Whenever a line in the records below holds the string "will", copy it out.

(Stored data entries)
=== Begin Enclosure ===
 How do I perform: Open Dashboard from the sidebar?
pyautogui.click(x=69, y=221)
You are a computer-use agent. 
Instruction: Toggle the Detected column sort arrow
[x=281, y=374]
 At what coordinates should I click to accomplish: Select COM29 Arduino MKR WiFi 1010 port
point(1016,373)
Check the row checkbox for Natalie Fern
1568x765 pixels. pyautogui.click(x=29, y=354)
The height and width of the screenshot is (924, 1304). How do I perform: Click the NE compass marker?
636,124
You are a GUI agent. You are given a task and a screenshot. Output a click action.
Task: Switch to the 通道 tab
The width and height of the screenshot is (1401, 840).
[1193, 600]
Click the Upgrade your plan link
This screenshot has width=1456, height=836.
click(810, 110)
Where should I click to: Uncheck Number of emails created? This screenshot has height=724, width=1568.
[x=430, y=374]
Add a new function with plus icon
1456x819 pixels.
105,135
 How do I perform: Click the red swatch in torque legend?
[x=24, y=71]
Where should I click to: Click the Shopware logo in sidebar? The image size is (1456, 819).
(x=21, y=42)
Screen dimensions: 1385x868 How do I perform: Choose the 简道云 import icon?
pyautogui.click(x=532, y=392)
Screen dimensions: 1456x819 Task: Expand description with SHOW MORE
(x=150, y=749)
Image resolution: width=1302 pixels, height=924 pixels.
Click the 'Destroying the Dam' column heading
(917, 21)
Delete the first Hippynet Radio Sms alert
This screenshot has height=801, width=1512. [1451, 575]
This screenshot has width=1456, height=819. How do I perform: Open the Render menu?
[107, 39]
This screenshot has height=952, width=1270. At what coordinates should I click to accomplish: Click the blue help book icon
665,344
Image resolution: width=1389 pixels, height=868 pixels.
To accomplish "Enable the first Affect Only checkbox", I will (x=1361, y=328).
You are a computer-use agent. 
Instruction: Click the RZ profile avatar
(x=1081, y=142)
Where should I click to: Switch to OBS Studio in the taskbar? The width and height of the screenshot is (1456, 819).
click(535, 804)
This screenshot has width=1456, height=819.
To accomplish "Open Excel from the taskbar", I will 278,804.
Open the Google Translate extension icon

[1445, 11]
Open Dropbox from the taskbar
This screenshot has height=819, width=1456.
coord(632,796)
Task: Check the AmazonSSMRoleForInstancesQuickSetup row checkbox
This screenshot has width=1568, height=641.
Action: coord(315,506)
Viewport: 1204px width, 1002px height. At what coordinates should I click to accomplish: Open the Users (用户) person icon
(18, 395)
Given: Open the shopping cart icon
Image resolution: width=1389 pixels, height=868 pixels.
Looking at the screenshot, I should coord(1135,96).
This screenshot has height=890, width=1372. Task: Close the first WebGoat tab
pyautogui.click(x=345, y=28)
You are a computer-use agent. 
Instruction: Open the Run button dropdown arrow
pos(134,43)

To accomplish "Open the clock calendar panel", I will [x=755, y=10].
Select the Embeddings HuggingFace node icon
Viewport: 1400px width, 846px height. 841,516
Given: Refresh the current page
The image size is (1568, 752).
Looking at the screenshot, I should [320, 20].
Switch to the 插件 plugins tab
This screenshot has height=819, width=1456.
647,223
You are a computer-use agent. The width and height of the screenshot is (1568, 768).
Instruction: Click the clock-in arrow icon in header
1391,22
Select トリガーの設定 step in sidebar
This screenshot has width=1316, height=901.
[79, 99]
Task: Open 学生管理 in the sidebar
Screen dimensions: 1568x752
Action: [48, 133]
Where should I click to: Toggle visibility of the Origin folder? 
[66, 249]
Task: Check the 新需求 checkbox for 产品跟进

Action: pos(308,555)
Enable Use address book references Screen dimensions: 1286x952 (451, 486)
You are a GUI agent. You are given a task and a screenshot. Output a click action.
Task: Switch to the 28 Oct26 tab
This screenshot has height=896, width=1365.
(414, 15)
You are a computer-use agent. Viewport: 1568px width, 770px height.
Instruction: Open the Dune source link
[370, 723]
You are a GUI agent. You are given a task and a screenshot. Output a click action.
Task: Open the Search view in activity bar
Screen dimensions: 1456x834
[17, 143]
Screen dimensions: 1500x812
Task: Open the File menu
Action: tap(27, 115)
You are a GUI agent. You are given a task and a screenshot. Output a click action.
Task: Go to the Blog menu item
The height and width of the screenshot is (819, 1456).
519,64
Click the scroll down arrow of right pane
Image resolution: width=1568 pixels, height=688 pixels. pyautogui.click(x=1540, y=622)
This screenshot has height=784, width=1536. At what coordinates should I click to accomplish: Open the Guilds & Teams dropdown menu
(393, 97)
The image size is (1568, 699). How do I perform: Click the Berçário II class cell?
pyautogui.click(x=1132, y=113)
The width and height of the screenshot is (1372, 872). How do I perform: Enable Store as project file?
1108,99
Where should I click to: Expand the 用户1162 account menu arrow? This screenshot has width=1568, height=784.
=== End Enclosure ===
#### ANSWER FOR THIS EXERCISE
To accomplish "Enable the first Affect Only checkbox", I will (x=1361, y=328).
To accomplish "Open Excel from the taskbar", I will 278,804.
To accomplish "Open the clock calendar panel", I will [x=755, y=10].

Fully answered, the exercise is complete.